▸ **Selected extract**:

--- BEGIN ---

SEC adopts final rules governing proxy voting advice and issues supplemental guidance regarding proxy voting responsibilities of investment advisers



July 28, 2020

Securities Law Alert

Author(s): Kelly D. Babson, Bohao Zhou

We discuss new SEC rule amendments and guidance governing proxy solicitation.

At an open meeting held last week, the Securities and Exchange Commission (“SEC” or the “Commission”) adopted amendments to the proxy rules (the “Amendments”) subjecting proxy advisory firms to proxy solicitation rules under the Securities Exchange Act of 1934 (the “Exchange Act”) and providing conditions for the availability of certain related exemptions from the filing and information requirements of the federal proxy rules relied upon by proxy advisors.  Additionally, the Commission adopted amendments to the antifraud provision of the federal proxy rules intended to clarify the application of the antifraud provisions of the proxy rules to voting advice provided by proxy advisory firms. In conjunction with the Amendments, the Commission also issued supplemental guidance to investment advisers on proxy voting responsibilities (the “Supplemental Guidance”). The Amendments and Supplemental Guidance follow Commission guidance issued in August 2019 regarding the applicability of the federal proxy rules to proxy voting advice and the proxy voting responsibilities of investment advisers (the “Prior Guidance”), which is summarized in our prior alert, and are the latest step in the Commission’s ongoing initiatives to reform the proxy process.

--- END ---

▸ **Task goal**: Transcribe the stretch of the alert on the SEC proxy voting rules from "SEC adopts final" through "governing proxy solicitation.", reproducing it word for word.

▸ **Material**:

--- BEGIN ---

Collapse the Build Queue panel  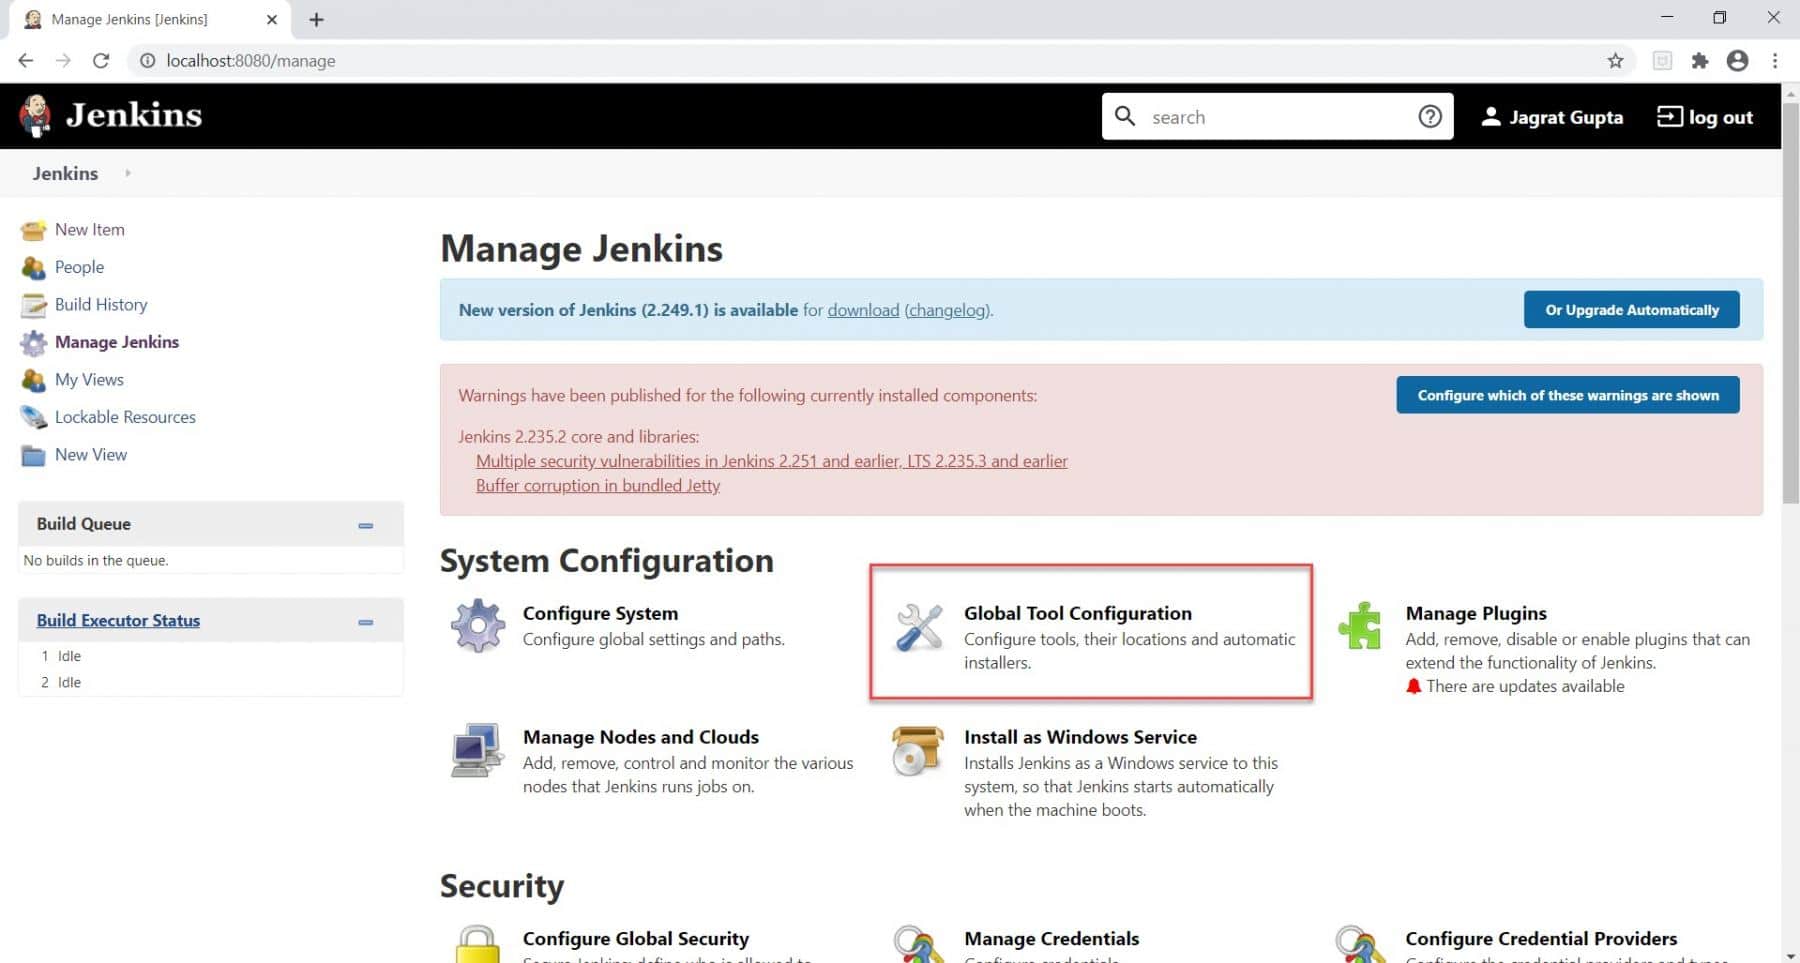pyautogui.click(x=365, y=524)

--- END ---

▸ **Problem solution**:
SEC adopts final rules governing proxy voting advice and issues supplemental guidance regarding proxy voting responsibilities of investment advisers



July 28, 2020

Securities Law Alert

Author(s): Kelly D. Babson, Bohao Zhou

We discuss new SEC rule amendments and guidance governing proxy solicitation.